O meu anterior post cumpriu a sua função de agitar as hostes e de trazer ao de cima o pior que há em nós, um dos objectivos basilares deste blogue. Como sou um tipo empreendedor, como se deve insistir em modelos de sucesso, como o Cão pede para desenvolvermos o que pensamos disto tudo e do que ele chama «os gajos de ocasião» e como também tenho filhos, resolvi continuar a empreender neste tema candente da sociedade portuguesa: jovens parvos e outros à rasca.
Pelo que pude perceber, para o próximo dia 12 avolumam-se dois movimentos de protesto distintos. Um de jovens revoltados com a falta de emprego e com as relações precárias de trabalho. Outro de gente de todas as idades, que se irmanam no slogan: «Um milhão de pessoas na Avenida da Liberdade pela demissão de toda a classe política». Repito: «pela demissão de toda a classe política». Pessoalmente, simpatizo mais com os primeiros. O proto-anarquismo de fancaria e o discurso anti-político radical, a sua sanha purificadora com laivos jacobinos, subjacente ao segundo assustam-me um bocado, ainda que concorde com alguns dos diagnósticos que acompanham o «manifesto» que tem corrido na net. Merecem-me mais respeito e empatia os jovens à rasca.
Os dois movimentos, no entanto, têm algo que os une: nenhum oferece soluções ou alternativas. E ambos esperam que alguém, não se sabe bem quem, resolva os seus problemas. É evidente que todos nós, que pagamos impostos, esperamos que o Estado ofereça algumas respostas no sentido de atender às aspirações e necessidades da população. Mas como o Estado não é uma abstração religiosa do tipo Espírito Santo e é feito de cidadãos concretos que o gerem e sustentam num determinado quadro constitucional, nomeadamente de democracia parlamentar representativa e do estado de direito, convém colocar o discurso no plano das soluções concretas. E, se formos democratas, no plano do sistema vigente no sentido de o reformar e melhorar. Isto é, vir para a rua defender a «demissão de toda a classe política» é um programa mais do que irrealista: nihilista. Até porque parte do princípio de que se «toda a classe política» fosse demitida, aconteceria um milagre e que emergeria da sociedade portuguesa, não se sabe bem como nem de onde, uma nova vaga impoluta e infalível de políticos e gestores da coisa pública. Como se por baixo do sistema político, fervilhasse uma pátria anónima honesta, competente e voluntarista, que nos conduziria à glória.

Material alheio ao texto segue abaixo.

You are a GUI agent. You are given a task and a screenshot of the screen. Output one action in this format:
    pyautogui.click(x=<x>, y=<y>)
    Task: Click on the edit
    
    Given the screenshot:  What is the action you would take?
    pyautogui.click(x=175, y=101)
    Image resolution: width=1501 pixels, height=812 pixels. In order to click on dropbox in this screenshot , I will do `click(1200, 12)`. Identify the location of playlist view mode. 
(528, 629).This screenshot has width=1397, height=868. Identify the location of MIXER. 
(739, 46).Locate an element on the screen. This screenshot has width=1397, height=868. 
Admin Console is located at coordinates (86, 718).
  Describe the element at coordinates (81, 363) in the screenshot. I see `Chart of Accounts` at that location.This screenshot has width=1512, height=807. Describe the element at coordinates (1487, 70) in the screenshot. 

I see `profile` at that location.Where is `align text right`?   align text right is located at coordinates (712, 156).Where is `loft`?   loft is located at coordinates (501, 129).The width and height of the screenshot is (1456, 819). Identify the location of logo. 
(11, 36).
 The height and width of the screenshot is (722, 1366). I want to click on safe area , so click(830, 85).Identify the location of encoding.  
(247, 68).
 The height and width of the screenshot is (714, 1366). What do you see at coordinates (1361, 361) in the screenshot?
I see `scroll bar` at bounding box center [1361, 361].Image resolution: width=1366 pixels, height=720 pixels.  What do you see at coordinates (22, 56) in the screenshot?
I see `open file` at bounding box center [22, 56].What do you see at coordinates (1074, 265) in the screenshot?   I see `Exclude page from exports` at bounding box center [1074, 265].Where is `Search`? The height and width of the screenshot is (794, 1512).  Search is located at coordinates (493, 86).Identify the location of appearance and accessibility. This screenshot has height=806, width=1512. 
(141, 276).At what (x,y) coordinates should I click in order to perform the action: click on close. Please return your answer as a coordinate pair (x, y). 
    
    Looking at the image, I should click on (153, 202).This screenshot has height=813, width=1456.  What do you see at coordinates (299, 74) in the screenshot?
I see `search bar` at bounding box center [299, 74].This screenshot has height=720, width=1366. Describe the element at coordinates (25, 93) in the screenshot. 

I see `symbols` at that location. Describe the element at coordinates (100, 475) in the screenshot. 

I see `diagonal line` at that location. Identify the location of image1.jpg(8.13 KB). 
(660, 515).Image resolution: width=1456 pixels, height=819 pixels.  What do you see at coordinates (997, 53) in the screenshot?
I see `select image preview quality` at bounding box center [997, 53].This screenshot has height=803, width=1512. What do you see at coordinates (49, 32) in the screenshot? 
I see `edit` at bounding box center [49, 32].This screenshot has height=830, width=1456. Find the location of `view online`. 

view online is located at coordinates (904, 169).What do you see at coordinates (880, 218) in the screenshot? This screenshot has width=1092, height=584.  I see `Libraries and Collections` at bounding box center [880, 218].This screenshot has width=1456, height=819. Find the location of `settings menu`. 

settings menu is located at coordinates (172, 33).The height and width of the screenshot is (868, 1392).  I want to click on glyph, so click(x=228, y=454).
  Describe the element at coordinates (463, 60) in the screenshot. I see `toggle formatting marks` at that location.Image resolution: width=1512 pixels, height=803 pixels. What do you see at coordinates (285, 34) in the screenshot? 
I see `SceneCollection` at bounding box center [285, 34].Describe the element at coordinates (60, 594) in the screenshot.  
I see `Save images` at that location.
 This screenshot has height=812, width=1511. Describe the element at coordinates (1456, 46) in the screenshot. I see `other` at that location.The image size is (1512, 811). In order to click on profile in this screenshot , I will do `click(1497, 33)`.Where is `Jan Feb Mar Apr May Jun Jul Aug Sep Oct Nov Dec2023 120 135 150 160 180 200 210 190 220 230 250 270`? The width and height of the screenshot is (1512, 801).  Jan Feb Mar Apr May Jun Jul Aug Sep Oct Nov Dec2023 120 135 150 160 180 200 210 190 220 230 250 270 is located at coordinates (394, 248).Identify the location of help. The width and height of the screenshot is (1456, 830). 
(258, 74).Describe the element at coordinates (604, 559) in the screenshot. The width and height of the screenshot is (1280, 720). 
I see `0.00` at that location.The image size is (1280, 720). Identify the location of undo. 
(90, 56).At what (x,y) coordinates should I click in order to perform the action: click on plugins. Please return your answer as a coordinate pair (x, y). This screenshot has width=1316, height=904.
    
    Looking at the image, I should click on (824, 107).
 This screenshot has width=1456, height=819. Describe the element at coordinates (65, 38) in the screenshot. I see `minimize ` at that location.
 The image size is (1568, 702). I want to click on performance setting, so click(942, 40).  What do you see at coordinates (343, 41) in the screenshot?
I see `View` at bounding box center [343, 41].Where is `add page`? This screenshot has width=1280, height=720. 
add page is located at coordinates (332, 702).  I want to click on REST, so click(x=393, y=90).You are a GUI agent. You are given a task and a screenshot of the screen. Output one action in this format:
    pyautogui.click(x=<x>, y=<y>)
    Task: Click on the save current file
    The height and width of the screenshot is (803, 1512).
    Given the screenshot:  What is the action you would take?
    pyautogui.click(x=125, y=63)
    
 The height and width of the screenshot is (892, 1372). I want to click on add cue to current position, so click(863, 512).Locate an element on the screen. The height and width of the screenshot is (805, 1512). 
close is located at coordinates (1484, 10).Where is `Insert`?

Eu sei que para além do sistema político, há imensa gente capaz e honesta, pronta a tomar as rédeas do Estado. No entanto, as coisas não são tão simples. Não só os políticos que temos são um reflexo do povo que somos (no seu melhor e no seu pior), como a gente capaz e honesta que existe, está nos sítios onde deve estar: a produzir riqueza, ciência e saber nos seus postos: empresas, universidades e demais instituições privadas que são tão essenciais quanto o Estado para manter este país de pé. É por isso que acho que devemos transcender a demagogia populista destes arautos da mudança sem projecto e que devemos ser realistas, porque os tempos não estão para fantasias. E a única forma que vejo de fazer isso é mudar o sistema por dentro. É nesse sentido que defendo como soluções uma maior participação dos cidadãos descontentes na política que demonizam e uma mentalidade mais empreendedora. Porque pura e simplesmente não há outras opções, se quisermos dar um futuro melhor aos nossos filhos.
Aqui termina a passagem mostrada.